Type the entries again, word for word.

'''

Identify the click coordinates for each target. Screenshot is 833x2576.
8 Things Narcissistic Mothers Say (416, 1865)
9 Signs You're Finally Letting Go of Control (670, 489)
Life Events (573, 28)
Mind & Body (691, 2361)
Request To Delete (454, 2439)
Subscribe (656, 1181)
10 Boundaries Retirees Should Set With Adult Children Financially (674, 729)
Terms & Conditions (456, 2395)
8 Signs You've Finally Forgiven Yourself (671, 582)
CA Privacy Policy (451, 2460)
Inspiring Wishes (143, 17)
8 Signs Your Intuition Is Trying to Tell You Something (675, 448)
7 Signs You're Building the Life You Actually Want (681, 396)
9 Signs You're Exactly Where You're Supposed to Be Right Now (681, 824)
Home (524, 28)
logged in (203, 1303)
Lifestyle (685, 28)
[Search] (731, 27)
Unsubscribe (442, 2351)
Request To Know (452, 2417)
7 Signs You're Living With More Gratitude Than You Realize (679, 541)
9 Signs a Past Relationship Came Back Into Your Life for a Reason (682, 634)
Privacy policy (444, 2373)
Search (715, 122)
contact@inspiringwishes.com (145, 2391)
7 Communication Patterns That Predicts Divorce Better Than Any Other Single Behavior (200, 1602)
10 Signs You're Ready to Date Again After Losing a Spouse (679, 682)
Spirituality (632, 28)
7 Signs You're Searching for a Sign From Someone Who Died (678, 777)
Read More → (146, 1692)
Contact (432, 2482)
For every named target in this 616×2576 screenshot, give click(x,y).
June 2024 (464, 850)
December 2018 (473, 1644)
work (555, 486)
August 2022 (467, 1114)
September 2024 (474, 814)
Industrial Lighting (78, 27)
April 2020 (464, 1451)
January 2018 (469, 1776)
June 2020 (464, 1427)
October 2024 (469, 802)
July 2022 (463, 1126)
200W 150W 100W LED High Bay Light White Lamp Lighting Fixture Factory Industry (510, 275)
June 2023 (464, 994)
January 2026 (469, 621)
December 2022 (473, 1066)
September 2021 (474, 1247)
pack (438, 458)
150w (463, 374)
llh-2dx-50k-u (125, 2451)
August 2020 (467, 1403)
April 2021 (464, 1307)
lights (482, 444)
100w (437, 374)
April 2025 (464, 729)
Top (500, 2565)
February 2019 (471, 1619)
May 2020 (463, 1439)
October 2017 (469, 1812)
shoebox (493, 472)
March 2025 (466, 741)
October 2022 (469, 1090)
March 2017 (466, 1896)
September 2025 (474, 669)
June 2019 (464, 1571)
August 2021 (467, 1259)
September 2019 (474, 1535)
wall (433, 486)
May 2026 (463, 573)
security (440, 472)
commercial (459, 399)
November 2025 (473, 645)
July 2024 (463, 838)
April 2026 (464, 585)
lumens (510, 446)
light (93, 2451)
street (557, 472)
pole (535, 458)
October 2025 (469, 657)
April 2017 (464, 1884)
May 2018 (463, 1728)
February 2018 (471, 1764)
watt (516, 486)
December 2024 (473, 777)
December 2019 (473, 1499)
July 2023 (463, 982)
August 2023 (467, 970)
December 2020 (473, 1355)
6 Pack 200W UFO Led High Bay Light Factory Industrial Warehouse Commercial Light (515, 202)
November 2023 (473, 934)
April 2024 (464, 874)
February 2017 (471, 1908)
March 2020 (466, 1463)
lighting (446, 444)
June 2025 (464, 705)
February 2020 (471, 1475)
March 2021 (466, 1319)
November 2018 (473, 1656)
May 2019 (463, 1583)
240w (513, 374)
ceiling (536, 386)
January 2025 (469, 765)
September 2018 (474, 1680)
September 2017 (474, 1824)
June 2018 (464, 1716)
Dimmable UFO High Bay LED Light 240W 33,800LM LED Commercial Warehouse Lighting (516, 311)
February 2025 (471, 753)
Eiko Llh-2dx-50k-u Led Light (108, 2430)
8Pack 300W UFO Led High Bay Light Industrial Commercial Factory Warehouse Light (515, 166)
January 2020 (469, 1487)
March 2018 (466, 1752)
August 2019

'''

Exercise result
Identify the click coordinates for each target. Screenshot is 833x2576.
8 Things Narcissistic Mothers Say (416, 1865)
9 Signs You're Finally Letting Go of Control (670, 489)
Life Events (573, 28)
Mind & Body (691, 2361)
Request To Delete (454, 2439)
Subscribe (656, 1181)
10 Boundaries Retirees Should Set With Adult Children Financially (674, 729)
Terms & Conditions (456, 2395)
8 Signs You've Finally Forgiven Yourself (671, 582)
CA Privacy Policy (451, 2460)
Inspiring Wishes (143, 17)
8 Signs Your Intuition Is Trying to Tell You Something (675, 448)
7 Signs You're Building the Life You Actually Want (681, 396)
9 Signs You're Exactly Where You're Supposed to Be Right Now (681, 824)
Home (524, 28)
logged in (203, 1303)
Lifestyle (685, 28)
[Search] (731, 27)
Unsubscribe (442, 2351)
Request To Know (452, 2417)
7 Signs You're Living With More Gratitude Than You Realize (679, 541)
9 Signs a Past Relationship Came Back Into Your Life for a Reason (682, 634)
Privacy policy (444, 2373)
Search (715, 122)
contact@inspiringwishes.com (145, 2391)
7 Communication Patterns That Predicts Divorce Better Than Any Other Single Behavior (200, 1602)
10 Signs You're Ready to Date Again After Losing a Spouse (679, 682)
Spirituality (632, 28)
7 Signs You're Searching for a Sign From Someone Who Died (678, 777)
Read More → (146, 1692)
Contact (432, 2482)
For every named target in this 616×2576 screenshot, give click(x,y).
June 2024 (464, 850)
December 2018 (473, 1644)
work (555, 486)
August 2022 (467, 1114)
September 2024 (474, 814)
Industrial Lighting (78, 27)
April 2020 (464, 1451)
January 2018 (469, 1776)
June 2020 (464, 1427)
October 2024 (469, 802)
July 2022 (463, 1126)
200W 150W 100W LED High Bay Light White Lamp Lighting Fixture Factory Industry (510, 275)
June 2023 (464, 994)
January 2026 (469, 621)
December 2022 (473, 1066)
September 2021 (474, 1247)
pack (438, 458)
150w (463, 374)
llh-2dx-50k-u (125, 2451)
August 2020 (467, 1403)
April 2021 (464, 1307)
lights (482, 444)
100w (437, 374)
April 2025 (464, 729)
Top (500, 2565)
February 2019 (471, 1619)
May 2020 (463, 1439)
October 2017 (469, 1812)
shoebox (493, 472)
March 2025 (466, 741)
October 2022 (469, 1090)
March 2017 (466, 1896)
September 2025 (474, 669)
June 2019 (464, 1571)
August 2021 (467, 1259)
September 2019 (474, 1535)
wall (433, 486)
May 2026 (463, 573)
security (440, 472)
commercial (459, 399)
November 2025 (473, 645)
July 2024 (463, 838)
April 2026 (464, 585)
lumens (510, 446)
light (93, 2451)
street (557, 472)
pole (535, 458)
October 2025 (469, 657)
April 2017 (464, 1884)
May 2018 (463, 1728)
February 2018 (471, 1764)
watt (516, 486)
December 2024 (473, 777)
December 2019 (473, 1499)
July 2023 (463, 982)
August 2023 (467, 970)
December 2020 (473, 1355)
6 Pack 200W UFO Led High Bay Light Factory Industrial Warehouse Commercial Light (515, 202)
November 2023 (473, 934)
April 2024 (464, 874)
February 2017 (471, 1908)
March 2020 (466, 1463)
lighting (446, 444)
June 2025 (464, 705)
February 2020 (471, 1475)
March 2021 (466, 1319)
November 2018 (473, 1656)
May 2019 (463, 1583)
240w (513, 374)
ceiling (536, 386)
January 2025 (469, 765)
September 2018 (474, 1680)
September 2017 (474, 1824)
June 2018 (464, 1716)
Dimmable UFO High Bay LED Light 240W 33,800LM LED Commercial Warehouse Lighting (516, 311)
February 2025 (471, 753)
Eiko Llh-2dx-50k-u Led Light (108, 2430)
8Pack 300W UFO Led High Bay Light Industrial Commercial Factory Warehouse Light (515, 166)
January 2020 (469, 1487)
March 2018 (466, 1752)
August 2019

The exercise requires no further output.